*ТЕКСТ ДЛЯ ЧТЕНИЯ*.
Говорят, зал буквально взорвался от бури хохота и аплодисментов (французы любят остроумие и умеют его ценить). Под шум всеобщего “восторга”, смешанного из смеха и аплодисментов, Ираклий Георгиевич и сошел с трибуны. (Сейчас “шутку” Церетели взялся выполнять президент-социалист Миттеран. И, как Бог свят, выполнит.)

Конечно, И.Г. был и оставался социалистом (“безработным”). Этого мундира не снимал, сам от себя не отрекался, но в выступлении на съезде было, по-моему, не только “остроумие”. Как мне кажется, под остроумием лежало глубокое разочарование и в революции и в революционерах. Помню, как при Николаевском И.Г. как-то мне говорил: “Роман Борисович, да не слушайте, ради Бога, вы этих меньшевиков! Ведь всех меньшевиков нянька в детстве на голову уронила…”

И Николаевский, и я смеялись. Но и под этой шуткой я чувствовал нечто тоже не совсем шуточное. Недаром И.Г. не сотрудничал в меныпевицком “Социалистическом вестнике”, а о некоторых меньшевиках, как, например, о Дане, отзывался весьма неодобрительно. С Даном у И.Г. дело дошло до разрыва отношений и опубликования открытого письма в “Воле России” (орган эсеров), ибо “Социалистический вестник” письмо Церетели отказывался напечатать.

Известно, что в июльские дни 1917 года резолюцию о возможности вооруженного подавления болыпевицкого выступления Совет рабочих депутатов принял под давлением главного из лидеров — И.Г.Церетели. Как-то мы говорили об этом. И.Г. рассказал, как психологически трудно было провести такую резолюцию.

“Ведь в Совете многие еще считали большевиков товарищами, пусть "заблуждающимися", но товарищами. И вот когда мы (небольшое число членов Совета) убедили принять эту резолюцию, Либер тоже выступил за эту резолюцию, но после с ним произошла истерика, настоящий истерический припадок, он рыдал, как ребенок, говоря, что никогда не мог себе представить, чтоб ему, социалисту, пришлось вооруженной силой подавлять выступление своих же товарищей-социалистов и рабочих…”{24}

Какова же судьба этого хрупкого (и честного) социалиста Либера при диктатуре его “все-таки товарищей”? Сначала Сталин сослал Либера в Сибирь, а потом — без всякой истерики! — расстрелял. Тем “социализм” Либера и кончился. Его судьба (и его истерика) характерны для многих русских и нерусских (иностранных) социалистов. Это их почти религиозная слепота. И их судьба быть расстрелянными “своими же товарищами”.

*ИСХОДНЫЕ МАТЕРИАЛЫ*.
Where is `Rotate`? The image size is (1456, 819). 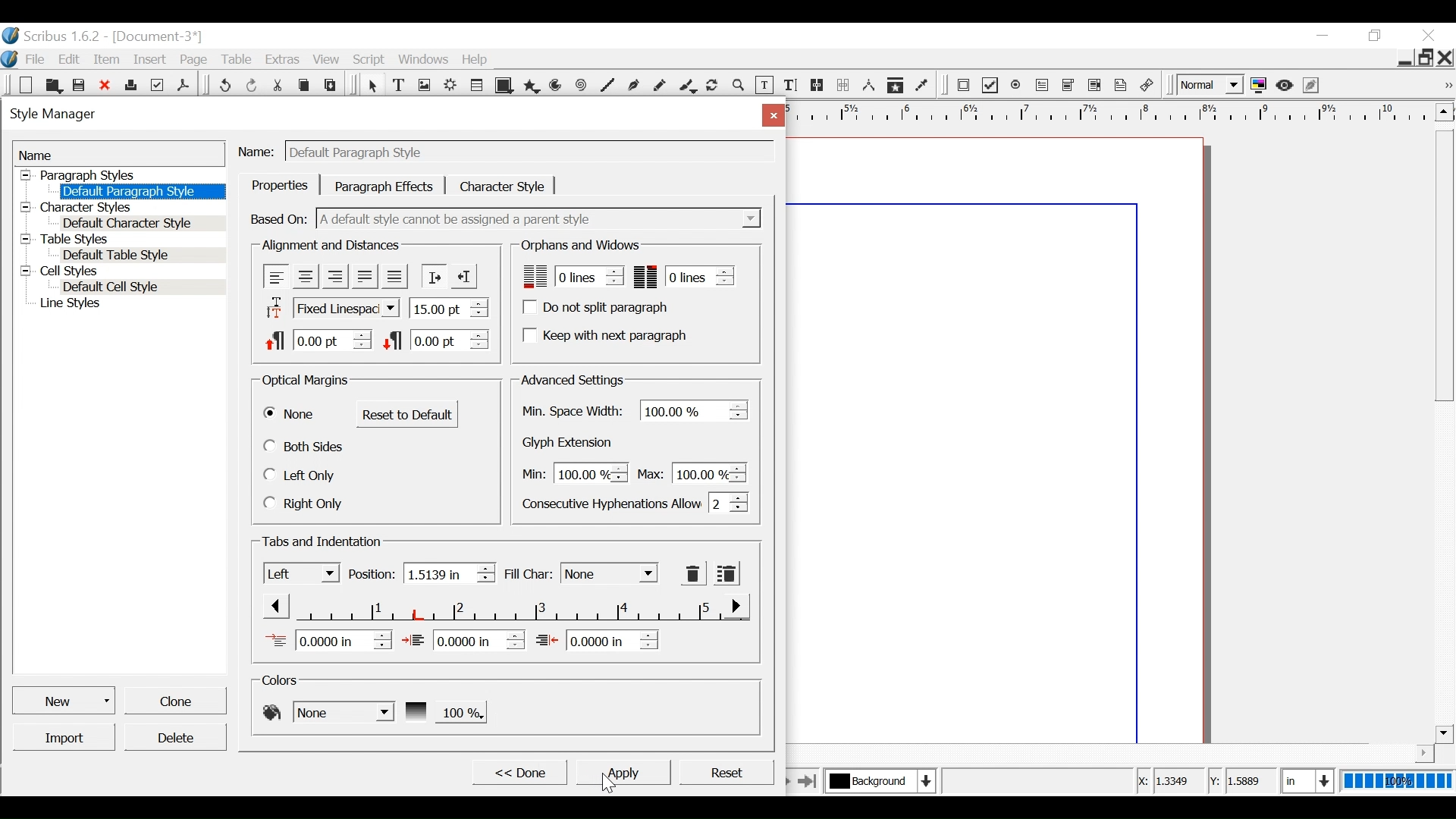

*СПИСОК ЗАДАНИЙ*.
**A)** Кратко перескажи абзац текста о Церетели, который начинается словами «Конечно, И.Г. был и оставался социалистом», сохранив его главные факты.
**B)** Обнови фрагмент текста о Церетели, начиная с «Конечно, И.Г. был» и далее до «Церетели отказывался напечатать.», заменив «съезде» на «конгрессе».
**C)** Продолжи текст о Церетели с того места, на котором он заканчивается.
Материалы в этой работе никак не используются.

*ОТВЕТЫ К ЗАДАНИЯМ*.
**A)** И.Г. оставался социалистом («безработным»), этого мундира не снимал и от себя не отрекался. Однако в его выступлении на съезде автор видит не только остроумие, но и глубокое разочарование в революции и революционерах. Однажды при Николаевском И.Г. сказал автору: «Роман Борисович, да не слушайте, ради Бога, вы этих меньшевиков! Ведь всех меньшевиков нянька в детстве на голову уронила…»

**B)**
Конечно, И.Г. был и оставался социалистом (“безработным”). Этого мундира не снимал, сам от себя не отрекался, но в выступлении на конгрессе было, по-моему, не только “остроумие”. Как мне кажется, под остроумием лежало глубокое разочарование и в революции и в революционерах. Помню, как при Николаевском И.Г. как-то мне говорил: “Роман Борисович, да не слушайте, ради Бога, вы этих меньшевиков! Ведь всех меньшевиков нянька в детстве на голову уронила…”

И Николаевский, и я смеялись. Но и под этой шуткой я чувствовал нечто тоже не совсем шуточное. Недаром И.Г. не сотрудничал в меныпевицком “Социалистическом вестнике”, а о некоторых меньшевиках, как, например, о Дане, отзывался весьма неодобрительно. С Даном у И.Г. дело дошло до разрыва отношений и опубликования открытого письма в “Воле России” (орган эсеров), ибо “Социалистический вестник” письмо Церетели отказывался напечатать.

**C)**
В эти годы в Париже я дружил и с Николаем Владиславовичем Вольским (Валентиновым). Н.В. был очень интересным человеком и блестящим писателем. Его книги — “Встречи с Лениным”, “Малознакомый Ленин” и другие. О нем я буду говорить особо. Но Вольский не любил Церетели, а И.Г. не любил Вольского, отзываясь о нем не иначе, как “человек с нечистой совестью”. Почему? Не знаю. Говорят, когда-то, на собеседовании у Бунакова-Фондаминского, между ними произошла какая-то острая стычка. И вот однажды, когда я был у Вольских, он дал мне прочесть свою запись бесед с Плехановым в 1917 году в Москве, когда Плеханов приехал на Государственное совещание и жил у Вольских. В записи были резкие отзывы Плеханова о Церетели. Приведу их. Вольский писал: “Говоря о меньшевиках, Плеханов с особенной резкостью относился к Церетели. Он делал это с таким раздражением, что меня, хотя Церетели совсем не был моим героем, — просто коробило. У меня даже мысль промелькнула, уж не завидует ли Плеханов славе Церетели, в то время притягивавшего к себе внимание несомненно больше, чем Плеханов. После одной из резких фраз Плеханова по адресу Церетели я не выдержал и заметил:

— Георгий Валентинович, к Церетели вы очень несправедливы!

Это замечание прямо вздернуло Плеханова на дыбы.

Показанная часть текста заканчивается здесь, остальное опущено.